Now, all this to say I don’t regret any of it. I don’t regret the places I’ve been, the people I have met, the mistakes I’ve made, and the ways Christ has pulled me out of the mire that I put myself in. What it is to say is the Lord has whispered the second option in my life, “The courage to stick around for something that is worth it.” The courage to stay in communion with Jesus and sit quietly with what the Holy Spirit whispers to me. To be complacent for once, and not have to be constantly moving to reach the outlandish goals I set for myself. I have always wondered what it would be like to find someplace that I could sit and be still. I even made a comment in front of some of the Fellow’s Committee members saying, “I don’t think the Fellows is busy enough. I feel like I have too much free time.” Side note, I may be the only person in fellows history to have made this comment, still waiting on my fact checker to get back to me on that one. I digress, my life has been this perpetual movement, this nonstop journey from place to place, thing to thing, meeting to meeting, and I have refused to stop. I kept running from what the Lord was teaching me in the suffering. Sprinting from what was right in front of me. The wisdom to sit in things that were worth sticking around for was very apparently lacking in my life.
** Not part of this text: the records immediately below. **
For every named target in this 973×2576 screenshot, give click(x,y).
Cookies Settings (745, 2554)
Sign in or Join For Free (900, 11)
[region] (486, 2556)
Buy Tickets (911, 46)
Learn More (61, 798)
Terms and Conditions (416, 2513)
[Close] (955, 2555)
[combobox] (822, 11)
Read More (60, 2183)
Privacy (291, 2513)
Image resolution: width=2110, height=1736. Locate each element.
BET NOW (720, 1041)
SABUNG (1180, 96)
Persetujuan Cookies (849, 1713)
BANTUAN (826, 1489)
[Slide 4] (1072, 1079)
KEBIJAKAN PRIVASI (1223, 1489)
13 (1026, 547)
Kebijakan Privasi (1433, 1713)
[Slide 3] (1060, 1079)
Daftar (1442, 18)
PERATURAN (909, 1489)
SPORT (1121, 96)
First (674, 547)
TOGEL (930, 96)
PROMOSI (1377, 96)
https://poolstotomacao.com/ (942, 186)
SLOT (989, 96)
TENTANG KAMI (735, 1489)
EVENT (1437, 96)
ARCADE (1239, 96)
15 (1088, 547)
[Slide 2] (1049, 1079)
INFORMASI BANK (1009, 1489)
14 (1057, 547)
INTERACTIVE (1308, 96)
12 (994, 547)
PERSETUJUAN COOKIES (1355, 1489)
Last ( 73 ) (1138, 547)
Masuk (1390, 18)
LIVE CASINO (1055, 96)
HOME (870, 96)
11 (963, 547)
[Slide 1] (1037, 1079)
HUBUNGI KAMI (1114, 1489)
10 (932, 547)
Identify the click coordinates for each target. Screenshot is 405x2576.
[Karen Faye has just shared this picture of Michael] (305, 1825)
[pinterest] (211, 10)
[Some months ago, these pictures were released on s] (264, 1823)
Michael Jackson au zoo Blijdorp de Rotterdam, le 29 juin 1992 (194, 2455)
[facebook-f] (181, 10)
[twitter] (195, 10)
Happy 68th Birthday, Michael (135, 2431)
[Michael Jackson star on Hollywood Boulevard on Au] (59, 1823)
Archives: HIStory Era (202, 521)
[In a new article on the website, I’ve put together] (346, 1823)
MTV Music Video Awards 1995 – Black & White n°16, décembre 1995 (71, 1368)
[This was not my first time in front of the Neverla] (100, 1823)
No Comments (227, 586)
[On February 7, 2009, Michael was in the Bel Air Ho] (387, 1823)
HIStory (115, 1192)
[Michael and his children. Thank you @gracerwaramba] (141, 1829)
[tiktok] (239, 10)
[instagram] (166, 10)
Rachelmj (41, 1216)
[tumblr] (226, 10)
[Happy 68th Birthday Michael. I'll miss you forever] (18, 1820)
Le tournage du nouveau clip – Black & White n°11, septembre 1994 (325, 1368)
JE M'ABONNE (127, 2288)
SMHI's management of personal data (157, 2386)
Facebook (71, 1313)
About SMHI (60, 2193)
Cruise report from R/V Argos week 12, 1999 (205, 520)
But hey, isn’t that what God is there for?
“For I consider that the sufferings of this present time are not worth comparing with the glory that is revealed to us.”
So we do not lose heart. Though our outer-self is wasting away, our inner-self is being renewed day by day. For this light momentary affliction is preparing for us an eternal weight of glory beyond all comparison, as we look not to the things that are seen but to the things that are unseen. For the things that are seen are transient, but the things that are unseen are eternal.
2nd Corinthians 4:16-18
Paul captures, through the wisdom of the Holy Spirit, this idea of considering suffering but also realizing that the glory revealed to us in that suffering is worth sticking around for. Sticking around when you’re wronged because that person, place, or thing is worth more to you than a mistake. Sticking around for when you make a mistake and embracing the hurt that is caused because of it. Sticking around for giving up on an opportunity that could be better to sit where you are because what you have now is worth it. Discerning and having the wisdom to realize that the grass isn’t greener on the other side, and chasing waterfalls can lead to jagged rocks.
The Lord calls us to sit and be still and then walk. Not go, go, go, and then go some more.
“Sitting reveals the secrets of Heavenly life. Christianity doesn’t begin with walking; it begins with sitting… Most Christians make the mistake of trying to walk in order to be able to sit, but that is the reversal of the true order (and here is where it hit me). Our natural reason says, If we do not walk, how can we ever reach the goal? How can we ever get anywhere if we do not move?... If at the outset we try to do anything, we get nothing, we miss everything. For Christianity begins not with a big do, but with a big done.”
(Thank you Host mom Pauline for the book)
I ended my last blog with, “Until then, I will be listening, living, absorbing, and cherishing every sweet moment that I get to spend here.” That’s how I will end this one as well because God has begun to settle my heart to listen, live, absorb and most importantly cherish every sweet moment that I get to spend here, with God, friends, and a place that is worth sticking around for.